101 Dalmatians (1961) — PICK
Force Majeure (2014) — PICK
St. Vincent (2014) — PICK


St. Vincent, starring Bill Murray and Melissa McCarthy, has been making inroads with Catholics for its positive portrayal of a Catholic school staffed by caring, humorous priests. It’s fair to say the film offers Hollywood’s most positive depiction of Catholicism (outside of a horror film) in years — though that’s not saying much, alas.

It’s also the story of how an angry, foul-mouthed, feckless, hard-drinking slob named Vincent (Murray) becomes unwillingly entangled in the life of a sensitive young boy named Oliver (Jaeden Lieberher), who moves in next door with his divorced mother, Maggie (McCarthy).

Right away, you see the redemptive arc coming, and St. Vincent — from first-time feature director Theodore Melfi, a Catholic who attended parochial school in his native Brooklyn — hits all the beats you’d expect, though too many loose threads are unresolved, and consequences are seldom taken seriously.

Unlike other tales of redeemed curmudgeons, this one doesn’t ask its protagonist to change much. Beneath the unpresentable exterior, Vincent has a heart of gold and a number of redemptive secrets. What Oliver offers him is not so much impetus to change as an understanding heart. On the plus side, Murray is a pleasure in a role with less self-awareness and irony than usual, and McCarthy breaks with her usual over-the-top abrasiveness in a quieter role that still offers room for pathos.

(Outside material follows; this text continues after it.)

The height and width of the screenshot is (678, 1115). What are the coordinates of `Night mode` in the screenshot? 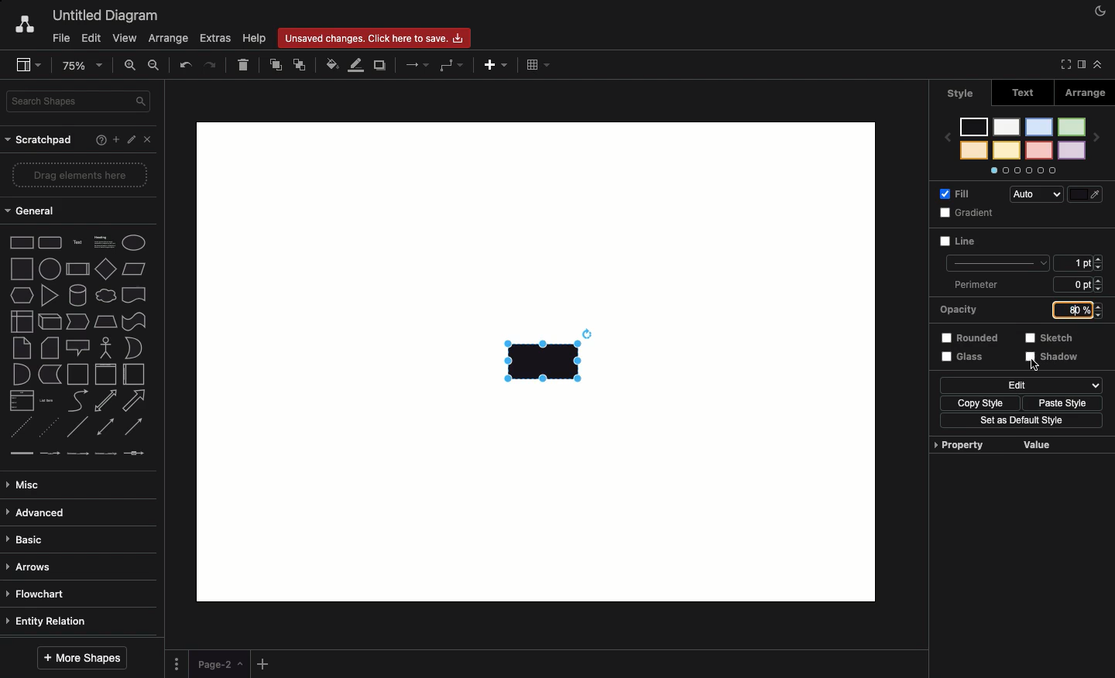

Force Majeure, from Swedish director Ruben Östlund, received much critical acclaim for its examination of the emotional aftermath of a brief scare during a family skiing vacation. In a moment of panic, Tomas abandons his wife, Ebba, and their children — then denies it afterward, claiming to remember the moment differently.

It’s an intriguing exploration of marital dynamics and expectations (not unlike the earlier film The Loneliest Planet, but with a lot more talking). In lieu of a satisfying ending, though, the film settles for two climaxes I found less than satisfying — one apparently offering Tomas redemption and the other raising questions about Ebba’s maternal instincts in a crisis. Still worth watching.

Now on Blu-ray and DVD: the “Diamond Edition” of the classic 101 Dalmatians, one of the brighter films of Disney’s late Golden Age. Get it while the getting’s good.


Caveat Spectator: 101 Dalmatians: Animated menace. Cruella de Vil might be too scary for very sensitive youngsters. Force Majeure: Brief, non-sexual nudity and scenes of partial undress; references to adultery; some strong language. Adults. St. Vincent: A brief, non-explicit bedroom scene (no nudity); some sexually explicit dialogue, much crass language and some profanity; brief schoolyard violence; heavy drinking; irresponsible gambling.